- [EXTRACTED TEXT]:

The FCC currently has two categories for CBSDs: Category A refers to a lower power base station and Category B refers to a CBSD that must be deployed outdoors and has higher maximum power limits compared with Category A devices.
According to AT&T’s presentation (PDF), it is advocating a proposal to allow a new Category C CBSD with even higher power, which would allow for “operational, technical flexibility” and enable additional 5G use cases for CBRS as a midband anchor for 5G New Radio (NR).
Specifically, it proposes the addition of a third category with maximum allowable Equivalent Isotropically Radiated Power (EIRP) up to 62 dBm/10 MHz. EIRP refers to the total RF power radiated by the antenna. For Cat A devices, it’s 30 dBm/10 MHz and for Cat B CBRS devices, it’s 47 dBm/10 MHz
Under certain conditions, as determined by the Spectrum Access Controller (SAS), Cat C devices could take advantage of midband propagation characteristics, but AT&T said its proposal would continue to protect incumbents and not impact current SAS certifications.
The proposal comes as the CBRS industry prepares for initial commercial deployments in the General Authorized Access (GAA) portion of the band. The Priority Access License (PAL) portion of the band involves the auctioning of licenses and that’s not expected to happen until next year.

- [TASK LIST]:
a – In the CBRS passage, what maximum EIRP does AT&T propose for the new Category C devices?
b – Copy the CBRS passage word for word from "The proposal comes" to "until next year.".
The lines after the CBRS passage are separate material.

- [STORED ROWS]:
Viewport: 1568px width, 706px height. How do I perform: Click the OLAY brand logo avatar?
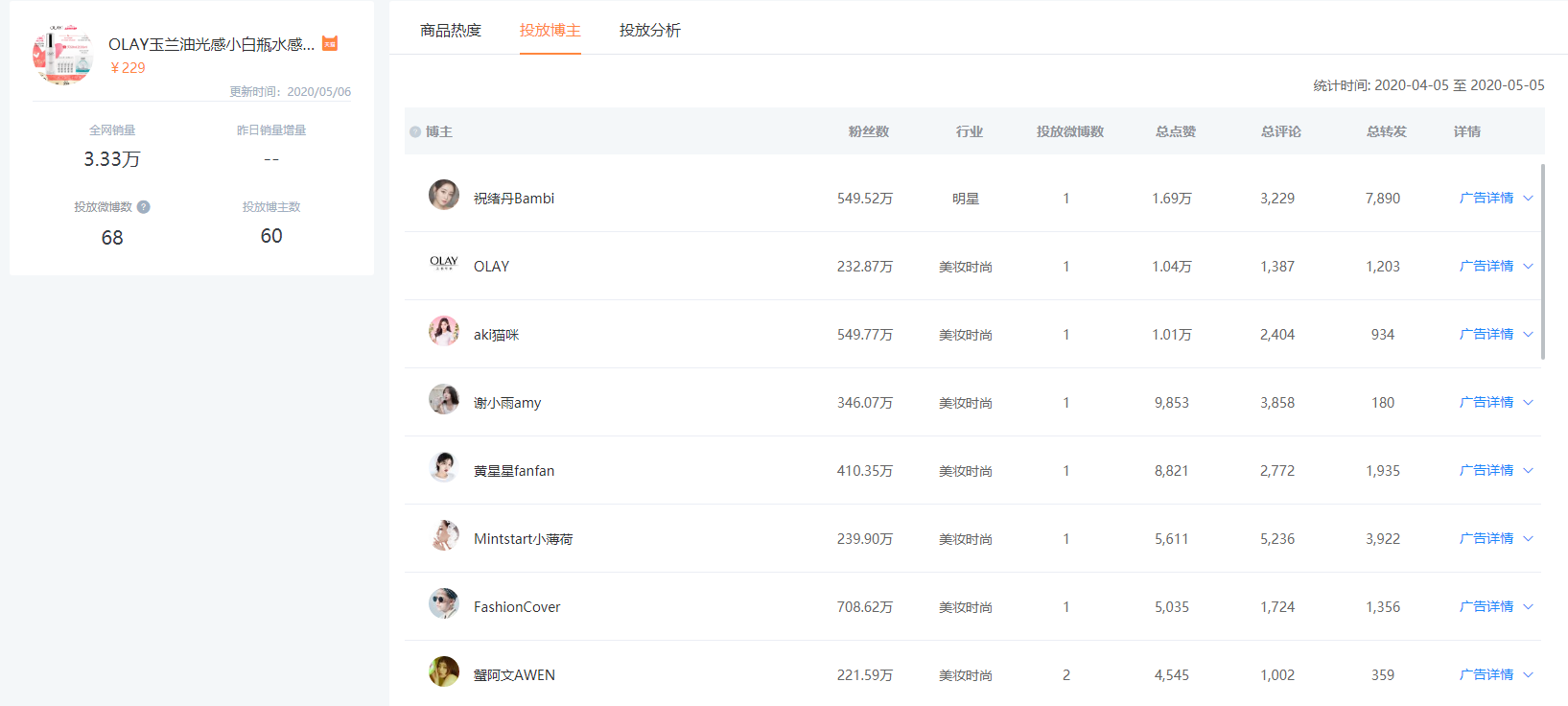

* * *

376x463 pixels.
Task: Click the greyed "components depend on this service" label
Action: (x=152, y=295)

- [PER-TASK ANSWERS]:
a – Up to 62 dBm/10 MHz.

b –
The proposal comes as the CBRS industry prepares for initial commercial deployments in the General Authorized Access (GAA) portion of the band. The Priority Access License (PAL) portion of the band involves the auctioning of licenses and that’s not expected to happen until next year.